Texto proporcionado:
────────────────────────────────────────
No es de extrañar que luego del acápite de Muerte sin fin ya citado como apertura de la tercera sección de la primera parte del poema, la “cosa” elegida para ejemplificar el “nombramiento” poético sea un ciervo:
Para nombrar un ciervo
hay que tener mejores músculos que el ciervo.
El ciervo es ejemplar figura de la caza. Y la caza, precisamente, es el acto de perseguir y apoderarse de una presa. El motivo de esa presa puede ser Dios —en el memorable verso de san Juan: “Y le di a la caza alcance”— y puede también ser la palabra. La acción aquí remite como metáfora al verdadero dar poético que es, con justeza, dar con la palabra en su doble significación de “encontrar” la palabra justa, y, con la palabra, ejercer la dádiva. Esa dádiva ejercida —nombrar— tiene una peculiaridad: la de otorgarse, para cumplirse cabalmente, una atribución superior a lo que nombra. El verso citado se propone como la definición de una poética, o, más simplemente, la razón de ser del acto poético. Se trata de una humildad: el mundo es superior en su manifestación al acto poético. Para darlo, para ofrecerlo, hay que estar por encima de lo que se da por la conciencia de la superioridad en valor de lo dado. El poeta debe ponerse en posición de un demiurgo a riesgo de “perder” en la batalla con el mundo que representa su oficio de nombrarlo. Subyace al texto, todavía, la concepción adánica del poeta como primer nombrador. Un primer nombrador paradójico ya que “finge” serlo con la conciencia de que no lo es. Ese “saber” impregna Cada cosa es Babel y toda la poesía de Lizalde: el saber que la poesía es una “segunda verdad” respecto del mundo. Toda la operación poética entra en crisis al ser desmitificada en su voluntad de práctica original —el mundo ya fue nombrado innumerables veces; la referencia al nombrar, sin embargo, remite siempre al primer nombrar o al primer nombrador: es con el origen del nombrar al careo—, en su voluntad inventiva, o sea, creativa.
────────────────────────────────────────
Entradas almacenadas de una colección
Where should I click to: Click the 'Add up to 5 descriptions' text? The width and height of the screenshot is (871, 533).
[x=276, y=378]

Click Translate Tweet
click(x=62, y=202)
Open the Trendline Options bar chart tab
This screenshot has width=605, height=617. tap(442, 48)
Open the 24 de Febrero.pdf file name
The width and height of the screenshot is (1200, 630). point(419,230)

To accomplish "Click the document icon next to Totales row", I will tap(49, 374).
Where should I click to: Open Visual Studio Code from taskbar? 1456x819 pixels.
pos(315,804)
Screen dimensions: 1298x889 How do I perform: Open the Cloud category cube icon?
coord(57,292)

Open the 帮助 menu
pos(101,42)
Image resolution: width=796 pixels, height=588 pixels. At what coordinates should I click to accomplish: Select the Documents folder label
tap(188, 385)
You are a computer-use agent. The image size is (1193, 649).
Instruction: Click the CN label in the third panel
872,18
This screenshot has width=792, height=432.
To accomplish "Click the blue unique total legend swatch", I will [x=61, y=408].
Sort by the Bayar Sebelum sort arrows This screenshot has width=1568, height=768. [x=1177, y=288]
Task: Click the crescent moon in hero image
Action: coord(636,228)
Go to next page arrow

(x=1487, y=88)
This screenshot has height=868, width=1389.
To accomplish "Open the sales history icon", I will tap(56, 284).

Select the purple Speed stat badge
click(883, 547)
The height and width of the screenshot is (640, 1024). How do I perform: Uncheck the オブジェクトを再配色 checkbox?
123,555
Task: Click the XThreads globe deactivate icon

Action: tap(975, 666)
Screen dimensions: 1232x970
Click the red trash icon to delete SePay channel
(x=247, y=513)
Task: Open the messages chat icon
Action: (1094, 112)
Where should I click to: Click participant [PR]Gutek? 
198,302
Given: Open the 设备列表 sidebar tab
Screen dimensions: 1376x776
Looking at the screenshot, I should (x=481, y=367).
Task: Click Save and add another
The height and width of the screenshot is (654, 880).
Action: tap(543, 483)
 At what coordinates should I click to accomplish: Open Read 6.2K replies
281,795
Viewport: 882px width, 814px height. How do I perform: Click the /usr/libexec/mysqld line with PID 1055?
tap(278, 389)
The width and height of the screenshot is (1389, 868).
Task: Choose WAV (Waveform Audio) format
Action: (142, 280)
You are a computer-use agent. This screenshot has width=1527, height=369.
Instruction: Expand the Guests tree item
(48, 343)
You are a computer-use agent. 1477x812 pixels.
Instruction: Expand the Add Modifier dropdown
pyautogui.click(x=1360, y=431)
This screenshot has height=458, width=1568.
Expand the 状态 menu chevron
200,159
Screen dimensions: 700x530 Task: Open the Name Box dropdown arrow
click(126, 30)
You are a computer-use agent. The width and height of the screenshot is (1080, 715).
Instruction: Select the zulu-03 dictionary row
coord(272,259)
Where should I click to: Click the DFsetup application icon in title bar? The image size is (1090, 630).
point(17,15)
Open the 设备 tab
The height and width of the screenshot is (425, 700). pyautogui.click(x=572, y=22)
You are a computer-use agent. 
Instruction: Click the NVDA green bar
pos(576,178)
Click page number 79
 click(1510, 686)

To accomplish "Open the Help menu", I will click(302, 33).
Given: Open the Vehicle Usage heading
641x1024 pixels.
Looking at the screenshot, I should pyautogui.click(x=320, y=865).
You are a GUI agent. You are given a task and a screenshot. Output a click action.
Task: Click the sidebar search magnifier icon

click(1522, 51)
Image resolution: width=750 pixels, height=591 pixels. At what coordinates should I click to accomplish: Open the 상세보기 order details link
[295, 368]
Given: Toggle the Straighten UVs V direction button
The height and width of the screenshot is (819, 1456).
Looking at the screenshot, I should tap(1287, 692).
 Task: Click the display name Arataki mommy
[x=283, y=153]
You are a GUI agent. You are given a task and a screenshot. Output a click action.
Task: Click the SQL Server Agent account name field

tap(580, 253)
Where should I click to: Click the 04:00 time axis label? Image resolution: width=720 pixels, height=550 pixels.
────────────────────────────────────────
Tarea breve 1:
Reescribe el tramo del texto sobre la poesía de Lizalde que va desde "No es de extrañar" hasta "que el ciervo.", cambiando "ciervo" por "venado".
Tarea breve 2:
Según el texto sobre la poesía de Lizalde, ¿en qué consiste la caza?

Solución 1:
No es de extrañar que luego del acápite de Muerte sin fin ya citado como apertura de la tercera sección de la primera parte del poema, la “cosa” elegida para ejemplificar el “nombramiento” poético sea un venado:
Para nombrar un venado
hay que tener mejores músculos que el venado.

Solución 2:
Es el acto de perseguir y apoderarse de una presa.